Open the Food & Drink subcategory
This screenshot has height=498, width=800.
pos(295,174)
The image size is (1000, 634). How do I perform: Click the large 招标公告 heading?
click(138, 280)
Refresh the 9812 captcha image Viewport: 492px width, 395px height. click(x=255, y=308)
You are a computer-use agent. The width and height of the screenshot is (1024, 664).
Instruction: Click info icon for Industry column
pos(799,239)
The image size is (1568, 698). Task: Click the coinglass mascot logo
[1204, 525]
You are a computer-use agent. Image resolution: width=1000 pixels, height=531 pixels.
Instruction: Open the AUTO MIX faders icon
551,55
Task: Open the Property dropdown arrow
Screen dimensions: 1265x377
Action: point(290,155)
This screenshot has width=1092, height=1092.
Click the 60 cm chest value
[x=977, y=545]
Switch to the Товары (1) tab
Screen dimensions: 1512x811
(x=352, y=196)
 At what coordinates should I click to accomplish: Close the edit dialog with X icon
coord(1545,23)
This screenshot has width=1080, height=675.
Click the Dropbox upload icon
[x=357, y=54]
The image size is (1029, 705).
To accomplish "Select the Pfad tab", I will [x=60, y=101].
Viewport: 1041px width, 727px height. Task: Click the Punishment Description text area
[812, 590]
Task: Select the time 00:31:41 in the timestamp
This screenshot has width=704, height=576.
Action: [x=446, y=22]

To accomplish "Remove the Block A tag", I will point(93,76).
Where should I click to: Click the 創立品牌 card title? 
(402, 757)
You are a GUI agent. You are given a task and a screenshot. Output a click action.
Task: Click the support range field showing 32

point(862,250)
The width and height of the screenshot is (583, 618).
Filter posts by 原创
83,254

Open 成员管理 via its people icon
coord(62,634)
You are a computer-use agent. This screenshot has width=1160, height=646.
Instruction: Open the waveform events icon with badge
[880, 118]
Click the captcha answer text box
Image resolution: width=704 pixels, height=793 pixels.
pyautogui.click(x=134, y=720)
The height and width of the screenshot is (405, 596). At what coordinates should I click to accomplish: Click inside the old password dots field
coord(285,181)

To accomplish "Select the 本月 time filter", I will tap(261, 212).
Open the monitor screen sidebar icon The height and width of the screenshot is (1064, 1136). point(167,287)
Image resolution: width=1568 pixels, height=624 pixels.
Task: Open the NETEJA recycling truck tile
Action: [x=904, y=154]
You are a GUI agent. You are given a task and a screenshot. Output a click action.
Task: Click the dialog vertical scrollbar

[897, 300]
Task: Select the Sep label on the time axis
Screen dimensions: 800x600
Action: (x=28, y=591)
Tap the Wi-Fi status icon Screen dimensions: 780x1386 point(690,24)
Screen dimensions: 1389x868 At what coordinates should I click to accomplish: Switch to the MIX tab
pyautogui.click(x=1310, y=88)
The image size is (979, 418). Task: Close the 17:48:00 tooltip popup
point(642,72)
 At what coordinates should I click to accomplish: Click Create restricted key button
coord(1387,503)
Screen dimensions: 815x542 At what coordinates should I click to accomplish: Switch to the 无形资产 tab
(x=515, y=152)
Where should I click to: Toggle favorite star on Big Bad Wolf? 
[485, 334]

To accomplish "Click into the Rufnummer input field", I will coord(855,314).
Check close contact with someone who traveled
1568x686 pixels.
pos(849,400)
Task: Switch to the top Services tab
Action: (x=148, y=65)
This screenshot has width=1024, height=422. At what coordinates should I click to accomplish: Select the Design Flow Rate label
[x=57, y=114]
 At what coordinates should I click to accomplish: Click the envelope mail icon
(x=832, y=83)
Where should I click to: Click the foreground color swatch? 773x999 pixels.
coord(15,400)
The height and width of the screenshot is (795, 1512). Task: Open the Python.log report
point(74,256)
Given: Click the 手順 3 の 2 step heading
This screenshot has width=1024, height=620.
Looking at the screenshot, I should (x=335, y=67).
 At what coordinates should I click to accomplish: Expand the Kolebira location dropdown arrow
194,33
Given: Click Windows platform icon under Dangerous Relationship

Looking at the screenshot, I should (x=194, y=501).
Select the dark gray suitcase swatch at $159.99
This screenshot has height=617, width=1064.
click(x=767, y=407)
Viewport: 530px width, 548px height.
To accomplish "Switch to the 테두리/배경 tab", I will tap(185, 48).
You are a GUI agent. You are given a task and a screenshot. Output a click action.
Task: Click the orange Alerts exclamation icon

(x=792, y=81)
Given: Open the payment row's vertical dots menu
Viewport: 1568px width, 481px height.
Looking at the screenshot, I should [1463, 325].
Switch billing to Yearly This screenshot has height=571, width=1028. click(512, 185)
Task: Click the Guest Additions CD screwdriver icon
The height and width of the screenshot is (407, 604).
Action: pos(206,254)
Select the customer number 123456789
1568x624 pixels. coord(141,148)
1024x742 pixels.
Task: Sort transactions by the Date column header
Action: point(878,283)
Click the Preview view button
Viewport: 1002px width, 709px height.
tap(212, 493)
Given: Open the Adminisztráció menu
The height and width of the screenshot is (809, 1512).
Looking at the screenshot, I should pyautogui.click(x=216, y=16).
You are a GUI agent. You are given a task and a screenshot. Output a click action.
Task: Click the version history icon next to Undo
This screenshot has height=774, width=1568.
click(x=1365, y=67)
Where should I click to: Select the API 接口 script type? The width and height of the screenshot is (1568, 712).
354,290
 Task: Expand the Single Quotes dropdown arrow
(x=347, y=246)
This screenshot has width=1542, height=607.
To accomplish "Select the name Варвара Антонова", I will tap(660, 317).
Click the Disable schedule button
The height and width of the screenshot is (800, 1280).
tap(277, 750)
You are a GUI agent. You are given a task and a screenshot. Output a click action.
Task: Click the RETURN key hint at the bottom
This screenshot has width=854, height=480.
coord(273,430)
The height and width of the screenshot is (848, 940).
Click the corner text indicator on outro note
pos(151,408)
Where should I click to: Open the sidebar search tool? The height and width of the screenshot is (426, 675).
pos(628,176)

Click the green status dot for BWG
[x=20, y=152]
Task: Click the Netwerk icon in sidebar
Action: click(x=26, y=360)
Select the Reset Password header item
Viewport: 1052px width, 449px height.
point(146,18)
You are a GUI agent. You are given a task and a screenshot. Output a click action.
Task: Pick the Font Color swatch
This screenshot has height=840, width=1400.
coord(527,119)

## TASK:
All lines above that include the word "menu" should be located and copied.

## FINISHED TASK:
Given: Open the payment row's vertical dots menu
Given: Open the Adminisztráció menu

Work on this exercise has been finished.